* [Assignment]:
Answer these from the text on Screw tapes and Rap-A-Lot:
(a) After Fat Pat died, how many tapes were pressed, and how many were gone in one day?
(b) Which anniversary of Rap-A-Lot fell in 1996?
(c) Who did the first verse on Ridin' Dirty?

* [Supplied text]:
◇ ◇ ◇ ◇ ◇
But sales-wise it’s not like it was with the Screw tapes. Man, he was selling 4,000 cassette tapes in one day for $10. When Fat Pat died, we did a tape and pressed up 5,000 and man, 4,000 was gone in just one day, from one store front. You don’t see that now.

Yeah, Fat Pat and Lil Keke were stars back then before having an album, just off of Screw tapes.
ESG: Yeah man, it was all Screw tapes. Botany Boys put out an album, and then eventually others started putting out albums, but Screw tapes were for artists who weren’t known. If you was live when you did your Screw tape, you was gonna get fame.

1996 was the 10-year anniversary of Rap-A-Lot, and 20 years later, the Geto Boys are still around. Scarface, Willie D, and Bushwick all still do music and have done it for 30 years. Bun Bun B: Rap-A-Lot has always been at the forefront of the direction of content and what we collectively cared about. It was always good for us to watch the Geto Boys, and Scarface and J. Prince give that direction and say this is what we need to be stressing, this is what they don't really give us credit for, this is what's happening in the world, and this is what the hood needs to hear. We would then take our direction from there and give our twist on it as it pertained to the hoods that we lived in and the hoods that we came from. They are our pioneers.

There weren’t a great number of rap artists and groups from the South, and at the time we weren’t looked upon as being on the same level lyrically of the New York guys at the time. So it was refreshing to hear these guys come through and still be making music and representing the city and the South in general and not giving a fuck about letting their nuts hang. That made us feel like yeah, we have the right OGs.

The guy who actually did the first verse on Ridin' Dirty, Mr. 3-2, actually had his Rap-A-Lot debut in 1996 with theWicked Buddah Babyalbum.
◇ ◇ ◇ ◇ ◇
* [Exercise data]:
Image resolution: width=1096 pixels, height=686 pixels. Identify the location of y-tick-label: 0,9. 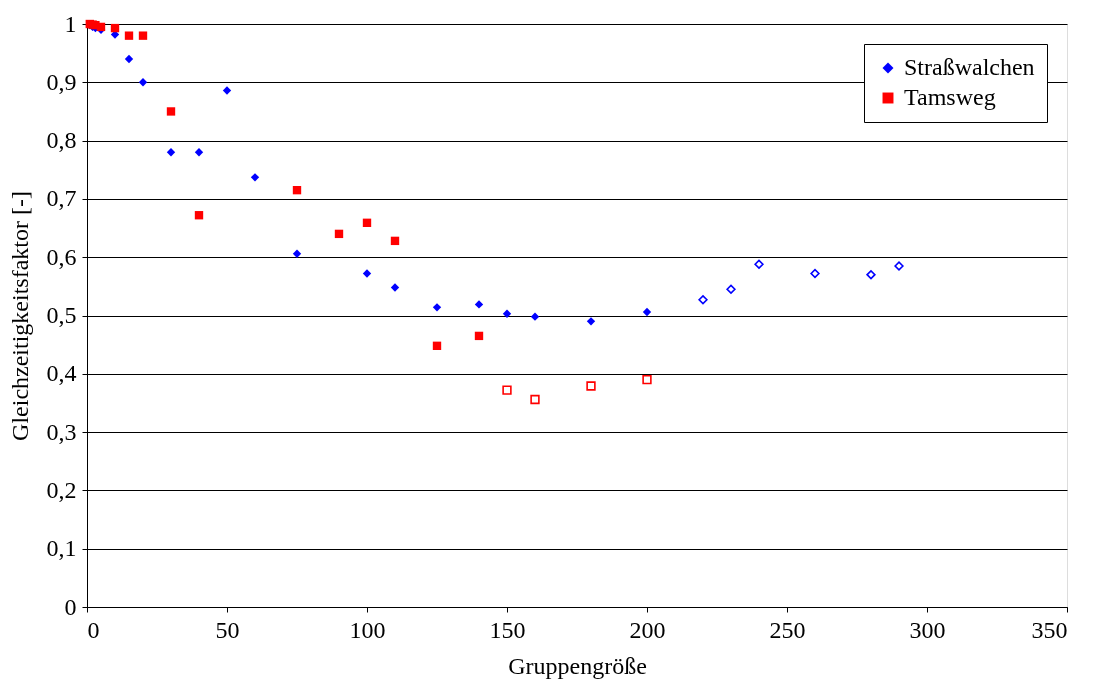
◇ ◇ ◇ ◇ ◇
* [Solution to the problem]:
(a) 5,000 were pressed, and 4,000 were gone in one day.
(b) Its 10-year anniversary.
(c) Mr. 3-2.